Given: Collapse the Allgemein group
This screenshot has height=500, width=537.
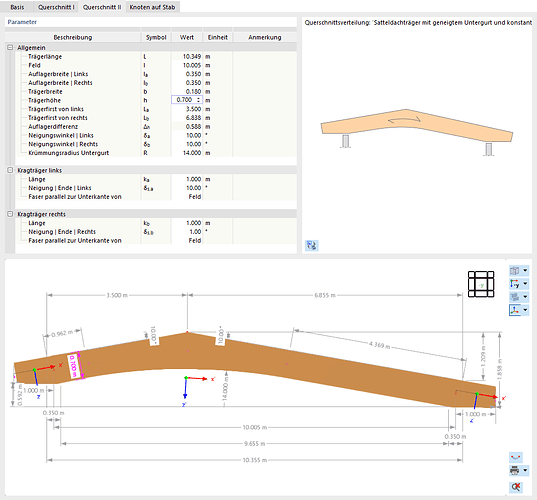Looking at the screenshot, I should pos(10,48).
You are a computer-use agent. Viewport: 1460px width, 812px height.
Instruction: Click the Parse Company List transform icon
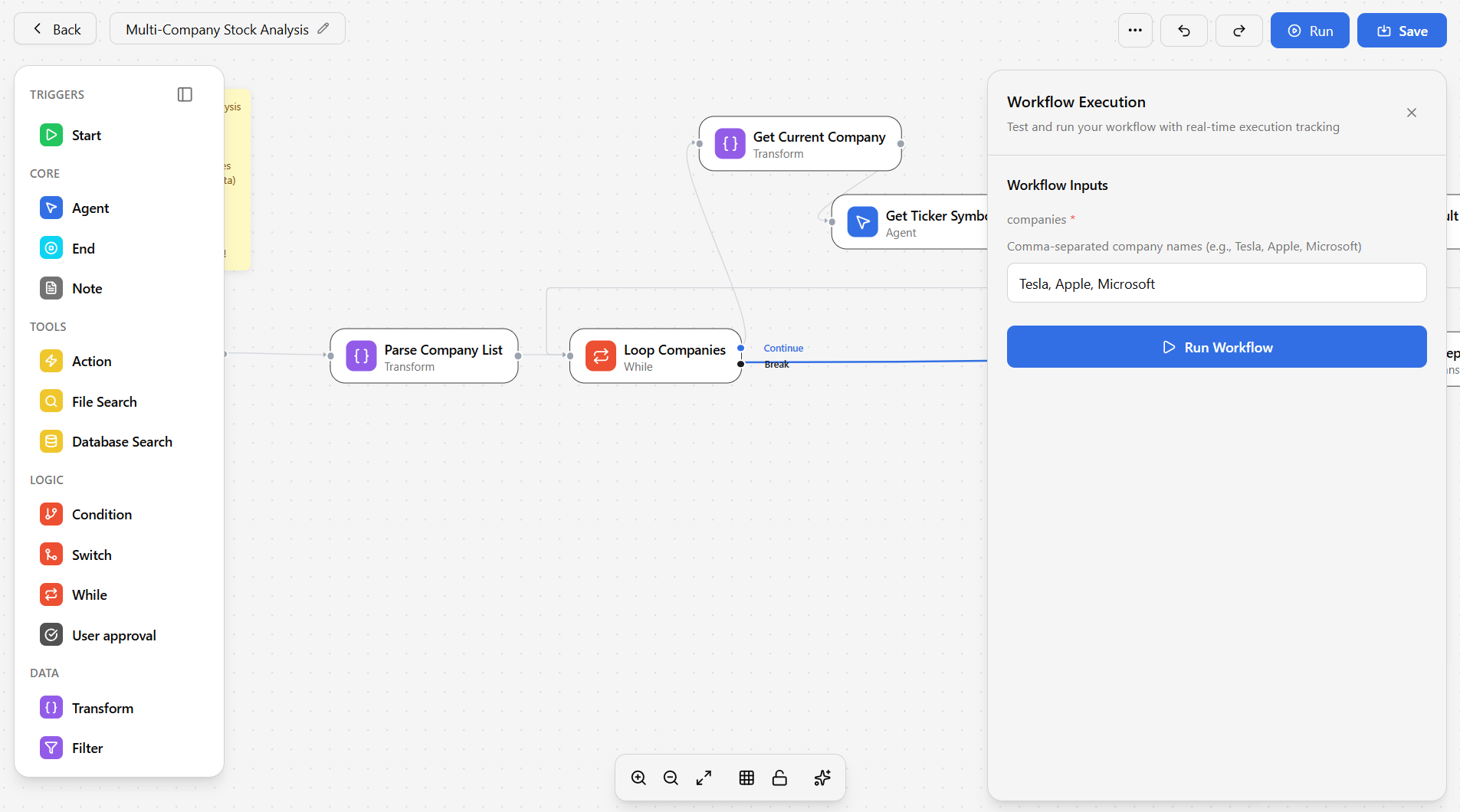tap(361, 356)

---

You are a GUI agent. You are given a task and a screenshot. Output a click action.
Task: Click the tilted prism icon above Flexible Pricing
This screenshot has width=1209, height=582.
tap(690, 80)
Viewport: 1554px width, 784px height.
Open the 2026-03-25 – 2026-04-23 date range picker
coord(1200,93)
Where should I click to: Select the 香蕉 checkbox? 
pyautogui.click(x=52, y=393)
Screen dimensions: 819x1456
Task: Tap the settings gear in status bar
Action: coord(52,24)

* Problem to work on: Please reproduce, word for word, everything in the entries above from the line containing "Viewport: 1554px width, 784px height." down to the line containing "Action: coord(52,24)", including both of those lines.

* Written answer:
Viewport: 1554px width, 784px height.
Open the 2026-03-25 – 2026-04-23 date range picker
coord(1200,93)
Where should I click to: Select the 香蕉 checkbox? 
pyautogui.click(x=52, y=393)
Screen dimensions: 819x1456
Task: Tap the settings gear in status bar
Action: coord(52,24)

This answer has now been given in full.